Editorial der Ausgabe 2025/3

Ein Beitrag von Susanne Billig veröffentlicht in der 3-2025 Computerwelten unter der Rubrik Editorial.

Liebe Leserinnen und Leser,

wie viele andere Menschen informiere ich mich – zumal als Journalistin – fortlaufend über aktuelle gesellschaftliche Entwicklungen. Dazu gehören auch die Möglichkeiten, Grenzen und Gefahren dessen, was wir heute „künstliche Intelligenz“ nennen. Um sie kennenzulernen, muss ich sie ausprobieren. Kaum habe ich damit begonnen, spüre ich ihre verführerische Kraft.
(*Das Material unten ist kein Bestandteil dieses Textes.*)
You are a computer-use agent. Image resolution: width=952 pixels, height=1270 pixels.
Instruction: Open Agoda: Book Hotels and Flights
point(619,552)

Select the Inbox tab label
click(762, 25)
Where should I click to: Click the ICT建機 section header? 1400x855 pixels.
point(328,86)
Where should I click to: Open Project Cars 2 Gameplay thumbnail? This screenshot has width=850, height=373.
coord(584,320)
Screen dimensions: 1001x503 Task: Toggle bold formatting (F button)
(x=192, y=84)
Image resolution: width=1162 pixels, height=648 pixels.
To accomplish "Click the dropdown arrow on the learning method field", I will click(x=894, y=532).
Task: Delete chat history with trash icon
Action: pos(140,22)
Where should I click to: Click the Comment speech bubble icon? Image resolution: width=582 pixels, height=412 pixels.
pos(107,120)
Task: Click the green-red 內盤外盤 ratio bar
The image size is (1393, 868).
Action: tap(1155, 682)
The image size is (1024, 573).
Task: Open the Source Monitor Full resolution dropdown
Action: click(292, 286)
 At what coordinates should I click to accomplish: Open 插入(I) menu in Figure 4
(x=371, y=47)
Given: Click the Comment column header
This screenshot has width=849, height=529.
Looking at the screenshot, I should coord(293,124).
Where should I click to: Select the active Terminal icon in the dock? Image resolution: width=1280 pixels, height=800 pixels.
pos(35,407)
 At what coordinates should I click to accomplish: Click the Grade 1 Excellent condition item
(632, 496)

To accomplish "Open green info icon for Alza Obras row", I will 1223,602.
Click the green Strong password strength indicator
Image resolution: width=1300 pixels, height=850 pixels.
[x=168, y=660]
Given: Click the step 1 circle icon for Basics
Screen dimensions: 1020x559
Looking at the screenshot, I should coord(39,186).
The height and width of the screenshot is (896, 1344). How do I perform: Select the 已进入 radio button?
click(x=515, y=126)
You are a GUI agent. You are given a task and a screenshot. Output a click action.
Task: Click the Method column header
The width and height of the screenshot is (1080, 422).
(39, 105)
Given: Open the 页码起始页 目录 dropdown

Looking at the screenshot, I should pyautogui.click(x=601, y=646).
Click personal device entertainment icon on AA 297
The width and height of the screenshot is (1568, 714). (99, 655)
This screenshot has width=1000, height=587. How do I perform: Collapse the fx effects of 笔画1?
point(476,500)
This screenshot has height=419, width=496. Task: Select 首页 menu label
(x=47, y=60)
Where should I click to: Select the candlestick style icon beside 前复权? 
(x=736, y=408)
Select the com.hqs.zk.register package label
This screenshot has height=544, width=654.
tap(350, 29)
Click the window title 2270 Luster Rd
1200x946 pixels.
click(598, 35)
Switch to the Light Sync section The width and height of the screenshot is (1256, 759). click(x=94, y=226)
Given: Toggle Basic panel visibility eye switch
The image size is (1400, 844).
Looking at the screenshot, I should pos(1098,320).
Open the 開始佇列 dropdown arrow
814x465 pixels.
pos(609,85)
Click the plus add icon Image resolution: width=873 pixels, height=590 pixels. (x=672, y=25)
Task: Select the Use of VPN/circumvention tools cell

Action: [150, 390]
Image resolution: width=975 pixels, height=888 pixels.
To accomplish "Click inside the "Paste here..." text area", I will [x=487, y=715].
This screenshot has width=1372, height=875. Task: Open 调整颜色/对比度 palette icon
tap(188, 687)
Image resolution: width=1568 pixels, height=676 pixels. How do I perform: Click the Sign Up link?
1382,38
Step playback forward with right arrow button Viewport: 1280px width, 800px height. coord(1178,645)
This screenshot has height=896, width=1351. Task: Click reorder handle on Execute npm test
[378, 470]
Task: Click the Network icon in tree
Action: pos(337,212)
Ganz gleich, worüber ich mit einem KI-Chatbot spreche – ich fühle mich auf eine Weise verstanden, wie es sonst im Leben keineswegs immer der Fall ist. „Danke für deine kluge Frage“, leitet der Chatbot seine Antwort ein. „Susanne, deine Überlegungen sind sehr wichtig.“ Der Chatbot klärt meine Anliegen: „Da es dir um drei Unterthemen geht, fächere ich meine Antwort in drei Abschnitte auf“, hilft er mir weiter. Und fragt nach: „Möchtest du, dass ich das noch detaillierter ausführe? Soll ich ein formatiertes HTML-Dokument für deine Webseite erstellen? Benötigst du weitere Quellen?“

Ungeduld ist der KI fremd. „Du erwischt mich auf dem falschen Fuß. Du strengst mich mit deinen Nachfragen an. Warum hörst du nie zu? Weshalb lenkst du von dem ab, was ich dir sagen möchte?“ So antwortet der Chatbot nie. Immer hat er Zeit. Immer bleibt er konstruktiv und hat meine Interessen im Auge.

Eine KI ohne Ego. Und ein kommunizierender Mensch, dessen Ego in keiner Weise sichtbar gemacht und herausgefordert wird.

Wie hilfreich ist das? Wie sinnvoll? Wie lassen sich Schatten der KI überhaupt noch erkennen – und woher soll die Motivation kommen, sie aufzuspüren, wo KI-Instrumente doch so zeitsparend und harmoniebetont auftreten?

Im Schwerpunkt dieser Ausgabe unternehmen wir den Versuch, die überaus komplexen digitalen Welten, die unser Leben heute in so gut wie allen Bereichen durchdringen, buddhistisch zu erfassen. Das geht nur schlaglichtartig. Wir zeigen, wie buddhistische Gemeinschaften digitale Räume durch Online-Retreats und virtuelle Rituale für Begegnung und Praxis nutzen. Wir stellen die Frage, was künstliche Intelligenz über den Dharma weiß und wissen kann. Wir lernen einen „Buddhabot“ kennen, der so programmiert ist, dass er auf der Basis buddhistischer Lehren auf Fragen antwortet und Fragen zurückwirft. Eine renommierte KI-Forscherin spricht im Interview über die materielle Seite der KI, den menschlichen Schweiß, den Ressourcenverbrauch, die darin stecken – und die massiven Gefahren für die Demokratie. Ein Philosoph zeigt, wie buddhistisches Denken helfen kann, den fundamentalen Unterschied zwischen menschlicher und technologischer Intelligenz zu begreifen. Ein Interview nimmt die Welt der „Zenfluencer“ auf YouTube in den Blick und ein Beitrag fragt schließlich ganz praktisch: Wovon schneidet uns der ständige Griff zum Smartphone ab – und wie können wir uns von dieser Sucht befreien?

Wie immer gibt es viele Beiträge außerhalb des Schwerpunkts. Der Dalai Lama feiert seinen 90. Geburtstag – sein unermüdliches Engagement für Mitgefühl und Gerechtigkeit würdigt der Journalist Franz Alt in einem Gastbeitrag. Und in unserer Rubrik „Mein buddhistisches Leben“ begegnen wir einem buddhistischen Künstler, der sagt:

„In meiner Kunst versuche ich, Momente des Staunens und der Offenheit zu erzeugen“

Das ist verkörperte Erfahrung. KI kann darüber reden, wie sie über alles reden kann. Sie versteht davon nichts.  

Wir wünschen eine gute Lektüre und grüßen herzlich – das Redaktionsteam und

Susanne Billig,
Chefredakteurin

Susanne Billig

Susanne Billig ist Biologin, Buchautorin, Rundfunkjournalistin (Wissenschaft, Gesellschaft) und Sachbuchkritikerin. Sie ist seit 1988 in Praxis und Theorie mit Buddhismus und interreligiösem Dialog befasst, Kuratoriumsmitglied der Buddhistischen Akademie Berlin-Brandenburg und Chefredakteurin von BUDDHISMUS aktuell.